地蔵菩薩の功徳と六地蔵を説いた文章を、最後の文の後から書き継ぐこと。
====== 本文
地蔵菩薩のその利益救済について、地蔵菩薩本願経の地神護法品では、
1、土地が豊穣で作物に恵まれる。
2、家内が安全である。
3、もし亡くなっても天国に生まれる。
4、現世ではできるだけ長生きできる。
5、願望がよくかなう。
6、水火の災難がない。
7、過ちやさわりを除く。
8、悪い夢を見ることがない。
9、旅行しても無事である。
10、仏にめぐり合うことができる。
と言う十種の利益を説いている。一見して明らかなように、これらの現世を中心とした誠に
具体的な功徳話であり、わが国中世以降、非常に盛んになる民間の各種の地蔵信仰は、以上
の主題から派生したものが少なくない。しかし一方同じ地蔵菩薩本願経の閻浮衆生業感品や
地獄名号品に、地蔵菩薩が地獄にその姿を現したり、数々の地獄の名称や罪報を説いている
などのことにより地蔵菩薩は次第に地獄、或いはそれを拡大解釈した六道の救済者の特色を
強くするようになるのである。いわゆる六地蔵はその代表例である。そういう意味では地蔵
菩薩は、あの世とこの世を共に司る大変にありがたい仏と言うことができる。
【六道】 【覚禅鈔】 【十王経】
第一、地獄道、大定智悲地蔵 金剛願地蔵
第二、餓鬼道、大徳浄地蔵 金剛宝地蔵
第三、畜生道、大光明地蔵 金剛悲地蔵
第四、修羅道、清浄無垢地蔵 金剛幢地蔵
第五、人道、 大清浄地蔵 放光王地蔵
第六、天道、 大堅固地蔵 預天賀地蔵
又六地蔵の具体的な名称には、これらの上記尊名ではなく大悲胎蔵生曼荼羅に描かれる
地蔵菩薩~地獄道
宝掌菩薩~餓鬼道
宝処菩薩~畜生道
宝印手菩薩~修羅道・
持地菩薩~人道
堅固意菩薩~天道
の名称と六道との対比が用いられることが多い。上記六尊の尊名は大悲胎蔵生曼荼羅の地蔵
院(第三重北面に描かれる)地蔵菩薩を主尊とするため、地蔵院と呼ばれる。この六尊であ
り大日経に説く六体の菩薩の名称である。密教図像の地蔵菩薩は、徹頭徹尾、財宝性を表す
仏で、「地の蔵」と言う原義が、そこに内包される秘められた宝を示している。又通形の地
蔵菩薩が、頭を丸く剃った坊主頭で円頂形、声聞形をとつていることは、地蔵経典の中でも
古層に属する玄奘三蔵訳の大乗大集十輪経に、「その時、地蔵菩薩摩訶薩、(中略)神通力
をもって声聞形を現し南方より仏前に来至して住す」「地蔵真大士、(中略)声聞の色相を
現し、(中略)出家の威儀を現し七宝財伏蔵す」とある。
============
====== 抽出資料
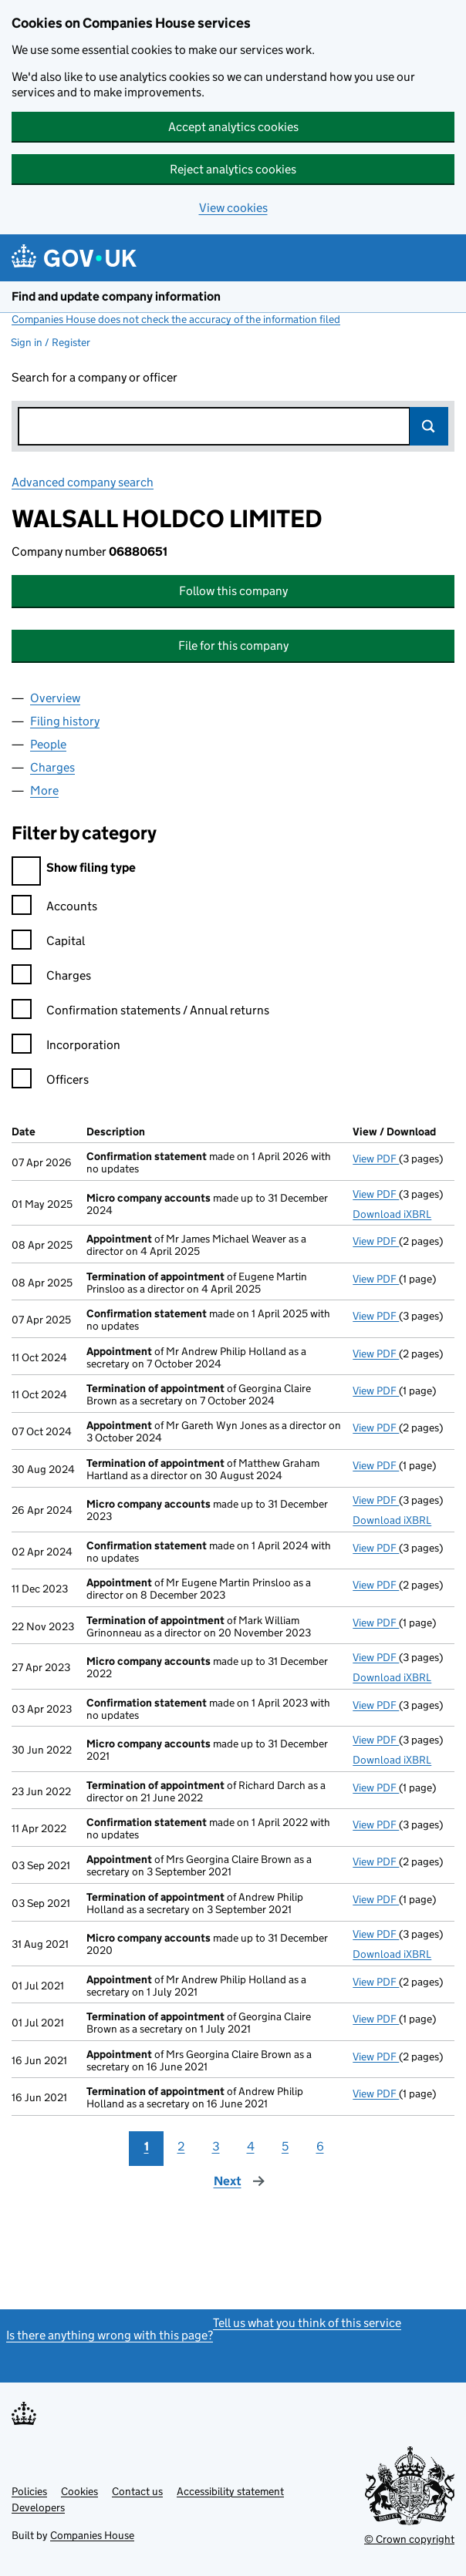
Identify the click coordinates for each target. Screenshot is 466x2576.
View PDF (376, 1158)
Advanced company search (83, 482)
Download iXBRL (392, 1214)
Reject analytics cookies (233, 169)
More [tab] (44, 790)
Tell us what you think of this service (307, 2322)
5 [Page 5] (285, 2146)
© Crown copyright (409, 2539)
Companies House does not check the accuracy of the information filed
============
◆ 正解
後世の地獄救済の地蔵信仰に大きな役割を果たしたのが、地蔵十王経で、没後冥府における
苦悩離脱のために生前の斎供礼拝などを預修、(あらかじめ行って功徳を積むこと)すべき
ことを勧めたものであるが、すでに中国で流行していた地獄の裁判官たる十王信仰を十分に
踏まえた上での成立である。特に仏教の四十九日、中陰信仰(亡くなつてから七週間、魂が
中有の世界をさまようこと)と、中国固有の百ケ日忌、一年忌、三年忌の習慣を併せて、
第初七日~秦広王~不動尊
第二七日~初江王~釈迦如来
第三七日~宋帝王~文殊菩薩
第四七日~五官王~普賢菩薩
第五七日~閻魔王~地蔵菩薩
第六七日~変成王~弥勒菩薩
第七七日~太山王~薬師如来(満中陰)
第八・百ケ日~平等王~観音菩薩
第九・一周期~都市王~勢至菩薩
第十・三回忌~五道転輪王~阿弥陀如来
と言うように、各忌斎日に十王を配したのは本経の特色である。本経正式名称は、
「仏説閻魔王授記四衆逆修生七往生浄土教」=「地蔵十王経」である。つまり、初七日に罪
が決まらなければ二七日に審判を受け、さらに決まらなければ三七日へと順次繰り下がつて
行くのである。十三世紀の頃には民間に流布していたことがわかる。その後、
日本撰述の仏説地蔵菩薩発心因縁十王経、(略称・発心因縁十王経)の編纂とそれに説かれ
る様に十王と地蔵菩薩をはじめとする十体の尊格を同一視する発想である。本経は、中国撰
述の預修十王生七経の十王信仰を受け継いだ。死後においての十王の裁判経過の次第を説き
続いて地蔵菩薩の発心の因縁、十四願などを述べている。これら十王の仏教における本地
(本体としての存在)として不動明王以下の諸尊を配した。
第一、秦広王~不動明王、第二、初江王~釈迦如来、第三、宋帝王~文殊菩薩、第四、五官
王~普賢菩薩、第五、閻魔王~地蔵菩薩、第六、変成王~弥勒菩薩、第七、太山王~薬師如
来、第八、平等王~観音菩薩、第九、都市王~勢至菩薩、第十、五道転輪王~阿弥陀如、
ここではつきりと地蔵菩薩と閻魔王が同体であると定義され地獄救済の十王信仰と死者追善
の十三仏信仰が合わさり現在の十三仏信仰が形成されてゆく、十王・十仏にその後日本にお
いて、蜜教仏の阿閦・大日・虚空蔵の三仏が追加され、現在の十三王・十三仏となつた。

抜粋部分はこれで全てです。